For marketers running Meta campaigns, the practical implication is that the pool of EEA users available for personalised targeting is smaller than your account reporting suggests. Users who have chosen not to pay and not to consent, or who have opted out through Meta's data settings, are excluded from personalised audience targeting. Meta's own consent mode integration passes a data_processing_options signal, but implementation quality varies considerably across sites.
What to check on your own site
You do not need to audit the Gatekeepers themselves - that is the Commission's job. What you can check is whether your site is correctly passing consent signals to Google and Meta when users make their choices.

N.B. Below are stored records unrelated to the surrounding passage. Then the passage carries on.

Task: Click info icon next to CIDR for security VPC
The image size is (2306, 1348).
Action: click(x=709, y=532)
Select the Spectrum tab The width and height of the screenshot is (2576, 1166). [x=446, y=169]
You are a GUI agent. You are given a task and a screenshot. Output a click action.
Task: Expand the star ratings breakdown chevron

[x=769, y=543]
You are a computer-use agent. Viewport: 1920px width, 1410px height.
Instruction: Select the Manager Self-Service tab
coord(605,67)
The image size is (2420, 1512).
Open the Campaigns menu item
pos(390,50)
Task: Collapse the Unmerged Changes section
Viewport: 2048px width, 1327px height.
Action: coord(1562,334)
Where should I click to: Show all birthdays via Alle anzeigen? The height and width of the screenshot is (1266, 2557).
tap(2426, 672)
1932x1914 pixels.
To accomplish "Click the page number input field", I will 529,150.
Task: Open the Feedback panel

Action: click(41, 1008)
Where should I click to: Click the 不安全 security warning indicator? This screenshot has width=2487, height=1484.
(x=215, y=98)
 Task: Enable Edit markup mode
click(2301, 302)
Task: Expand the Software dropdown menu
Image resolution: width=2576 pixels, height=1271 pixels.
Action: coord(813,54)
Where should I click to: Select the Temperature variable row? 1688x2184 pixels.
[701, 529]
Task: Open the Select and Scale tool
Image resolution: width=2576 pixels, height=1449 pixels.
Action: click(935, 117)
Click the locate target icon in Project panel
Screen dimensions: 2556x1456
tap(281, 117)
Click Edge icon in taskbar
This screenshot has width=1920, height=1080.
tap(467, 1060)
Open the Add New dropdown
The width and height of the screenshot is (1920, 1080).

For Google, the key questions are:
- Does your CMP set all six GCM v2 parameters to
'denied'before any user interaction? - Does it correctly call
gtag('consent', 'update', ...)when a user accepts or declines individual categories? - Is
ad_personalizationbeing set separately fromad_storage, or is your CMP treating them as one?
A quick way to check without opening developer tools: scan your site with ConsentScout and look at the GCM status in the results. A result of "Advanced mode" with correct defaults means the signals are reaching Google's tags before any cookies are set. A result of "Basic mode" or "Not detected" suggests your consent setup does not meet the standard the DMA requires.
The broader point
The DMA matters for marketers because it changes what data platforms are allowed to use - and that has a direct effect on targeting reach, audience sizes, and attribution. It is not enough to have a cookie banner; the banner's output must connect to the ad platforms in a way they can act on.
GCM v2 is the mechanism for Google. Meta's pixel has its own consent signal. Both require your CMP to be correctly configured and tested, not just present.